> [TASK DETAILS]
The expected output is the complete data, reproduced exactly.

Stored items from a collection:
──────────

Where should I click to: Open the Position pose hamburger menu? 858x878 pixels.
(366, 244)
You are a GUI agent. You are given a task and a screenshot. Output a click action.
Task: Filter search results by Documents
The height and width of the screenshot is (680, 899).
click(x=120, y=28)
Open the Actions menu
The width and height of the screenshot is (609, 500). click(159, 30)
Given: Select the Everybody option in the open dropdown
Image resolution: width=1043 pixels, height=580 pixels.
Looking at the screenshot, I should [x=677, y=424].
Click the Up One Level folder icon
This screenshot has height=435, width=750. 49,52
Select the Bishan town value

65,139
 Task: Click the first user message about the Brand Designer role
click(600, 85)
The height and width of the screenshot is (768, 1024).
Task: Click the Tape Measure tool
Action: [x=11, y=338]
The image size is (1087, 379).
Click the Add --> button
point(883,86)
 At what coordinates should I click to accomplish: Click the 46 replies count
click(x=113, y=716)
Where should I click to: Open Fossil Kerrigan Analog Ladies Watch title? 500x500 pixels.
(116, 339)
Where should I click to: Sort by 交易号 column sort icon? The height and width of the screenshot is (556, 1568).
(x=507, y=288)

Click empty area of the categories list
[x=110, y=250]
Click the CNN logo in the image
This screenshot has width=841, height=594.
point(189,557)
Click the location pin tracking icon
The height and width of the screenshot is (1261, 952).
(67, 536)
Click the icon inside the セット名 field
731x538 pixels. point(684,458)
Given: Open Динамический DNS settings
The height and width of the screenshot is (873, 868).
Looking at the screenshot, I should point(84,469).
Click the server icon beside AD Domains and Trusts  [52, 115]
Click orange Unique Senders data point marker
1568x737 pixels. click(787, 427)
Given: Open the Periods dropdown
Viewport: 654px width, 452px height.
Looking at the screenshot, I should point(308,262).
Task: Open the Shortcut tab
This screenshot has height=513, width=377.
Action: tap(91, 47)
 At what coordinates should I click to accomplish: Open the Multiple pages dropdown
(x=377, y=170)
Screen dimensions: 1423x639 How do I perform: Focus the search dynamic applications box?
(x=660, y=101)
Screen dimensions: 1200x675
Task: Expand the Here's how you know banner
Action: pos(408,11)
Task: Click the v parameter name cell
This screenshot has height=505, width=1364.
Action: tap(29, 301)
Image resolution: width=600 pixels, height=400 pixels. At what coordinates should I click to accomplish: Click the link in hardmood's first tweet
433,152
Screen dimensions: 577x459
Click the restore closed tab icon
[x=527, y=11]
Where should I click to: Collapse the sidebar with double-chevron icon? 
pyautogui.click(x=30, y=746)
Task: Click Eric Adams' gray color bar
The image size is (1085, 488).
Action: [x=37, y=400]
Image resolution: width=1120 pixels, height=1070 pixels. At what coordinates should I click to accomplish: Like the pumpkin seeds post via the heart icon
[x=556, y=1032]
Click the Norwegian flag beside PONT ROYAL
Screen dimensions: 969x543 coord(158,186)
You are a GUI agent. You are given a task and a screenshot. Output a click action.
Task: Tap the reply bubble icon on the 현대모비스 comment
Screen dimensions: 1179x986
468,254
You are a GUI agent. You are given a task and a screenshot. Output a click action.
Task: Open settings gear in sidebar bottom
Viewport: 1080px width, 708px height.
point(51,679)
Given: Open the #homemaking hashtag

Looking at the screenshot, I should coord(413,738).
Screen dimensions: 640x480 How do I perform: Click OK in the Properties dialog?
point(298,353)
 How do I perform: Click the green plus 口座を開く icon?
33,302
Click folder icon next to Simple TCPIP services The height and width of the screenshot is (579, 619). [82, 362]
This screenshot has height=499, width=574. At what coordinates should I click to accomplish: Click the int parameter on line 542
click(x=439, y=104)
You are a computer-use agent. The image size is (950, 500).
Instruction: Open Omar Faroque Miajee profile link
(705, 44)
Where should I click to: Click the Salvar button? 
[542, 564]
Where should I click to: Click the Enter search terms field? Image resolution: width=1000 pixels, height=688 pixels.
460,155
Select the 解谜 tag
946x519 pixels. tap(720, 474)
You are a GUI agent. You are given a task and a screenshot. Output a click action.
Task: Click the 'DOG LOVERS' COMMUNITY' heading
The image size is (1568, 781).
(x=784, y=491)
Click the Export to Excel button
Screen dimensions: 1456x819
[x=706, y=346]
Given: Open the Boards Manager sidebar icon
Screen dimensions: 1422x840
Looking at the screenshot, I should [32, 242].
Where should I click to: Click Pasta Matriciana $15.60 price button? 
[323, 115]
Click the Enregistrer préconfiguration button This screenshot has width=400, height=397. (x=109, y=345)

──────────

> [EXERCISE RESULT]
Where should I click to: Open the Position pose hamburger menu? 858x878 pixels.
(366, 244)
You are a GUI agent. You are given a task and a screenshot. Output a click action.
Task: Filter search results by Documents
The height and width of the screenshot is (680, 899).
click(x=120, y=28)
Open the Actions menu
The width and height of the screenshot is (609, 500). click(159, 30)
Given: Select the Everybody option in the open dropdown
Image resolution: width=1043 pixels, height=580 pixels.
Looking at the screenshot, I should [x=677, y=424].
Click the Up One Level folder icon
This screenshot has height=435, width=750. 49,52
Select the Bishan town value

65,139
 Task: Click the first user message about the Brand Designer role
click(600, 85)
The height and width of the screenshot is (768, 1024).
Task: Click the Tape Measure tool
Action: [x=11, y=338]
The image size is (1087, 379).
Click the Add --> button
point(883,86)
 At what coordinates should I click to accomplish: Click the 46 replies count
click(x=113, y=716)
Where should I click to: Open Fossil Kerrigan Analog Ladies Watch title? 500x500 pixels.
(116, 339)
Where should I click to: Sort by 交易号 column sort icon? The height and width of the screenshot is (556, 1568).
(x=507, y=288)

Click empty area of the categories list
[x=110, y=250]
Click the CNN logo in the image
This screenshot has width=841, height=594.
point(189,557)
Click the location pin tracking icon
The height and width of the screenshot is (1261, 952).
(67, 536)
Click the icon inside the セット名 field
731x538 pixels. point(684,458)
Given: Open Динамический DNS settings
The height and width of the screenshot is (873, 868).
Looking at the screenshot, I should point(84,469).
Click the server icon beside AD Domains and Trusts  [52, 115]
Click orange Unique Senders data point marker
1568x737 pixels. click(787, 427)
Given: Open the Periods dropdown
Viewport: 654px width, 452px height.
Looking at the screenshot, I should point(308,262).
Task: Open the Shortcut tab
This screenshot has height=513, width=377.
Action: tap(91, 47)
 At what coordinates should I click to accomplish: Open the Multiple pages dropdown
(x=377, y=170)
Screen dimensions: 1423x639 How do I perform: Focus the search dynamic applications box?
(x=660, y=101)
Screen dimensions: 1200x675
Task: Expand the Here's how you know banner
Action: pos(408,11)
Task: Click the v parameter name cell
This screenshot has height=505, width=1364.
Action: tap(29, 301)
Image resolution: width=600 pixels, height=400 pixels. At what coordinates should I click to accomplish: Click the link in hardmood's first tweet
433,152
Screen dimensions: 577x459
Click the restore closed tab icon
[x=527, y=11]
Where should I click to: Collapse the sidebar with double-chevron icon? 
pyautogui.click(x=30, y=746)
Task: Click Eric Adams' gray color bar
The image size is (1085, 488).
Action: [x=37, y=400]
Image resolution: width=1120 pixels, height=1070 pixels. At what coordinates should I click to accomplish: Like the pumpkin seeds post via the heart icon
[x=556, y=1032]
Click the Norwegian flag beside PONT ROYAL
Screen dimensions: 969x543 coord(158,186)
You are a GUI agent. You are given a task and a screenshot. Output a click action.
Task: Tap the reply bubble icon on the 현대모비스 comment
Screen dimensions: 1179x986
468,254
You are a GUI agent. You are given a task and a screenshot. Output a click action.
Task: Open settings gear in sidebar bottom
Viewport: 1080px width, 708px height.
point(51,679)
Given: Open the #homemaking hashtag

Looking at the screenshot, I should coord(413,738).
Screen dimensions: 640x480 How do I perform: Click OK in the Properties dialog?
point(298,353)
 How do I perform: Click the green plus 口座を開く icon?
33,302
Click folder icon next to Simple TCPIP services The height and width of the screenshot is (579, 619). [82, 362]
This screenshot has height=499, width=574. At what coordinates should I click to accomplish: Click the int parameter on line 542
click(x=439, y=104)
You are a computer-use agent. The image size is (950, 500).
Instruction: Open Omar Faroque Miajee profile link
(705, 44)
Where should I click to: Click the Salvar button? 
[542, 564]
Where should I click to: Click the Enter search terms field? Image resolution: width=1000 pixels, height=688 pixels.
460,155
Select the 解谜 tag
946x519 pixels. tap(720, 474)
You are a GUI agent. You are given a task and a screenshot. Output a click action.
Task: Click the 'DOG LOVERS' COMMUNITY' heading
The image size is (1568, 781).
(x=784, y=491)
Click the Export to Excel button
Screen dimensions: 1456x819
[x=706, y=346]
Given: Open the Boards Manager sidebar icon
Screen dimensions: 1422x840
Looking at the screenshot, I should [32, 242].
Where should I click to: Click Pasta Matriciana $15.60 price button? 
[323, 115]
Click the Enregistrer préconfiguration button This screenshot has width=400, height=397. (x=109, y=345)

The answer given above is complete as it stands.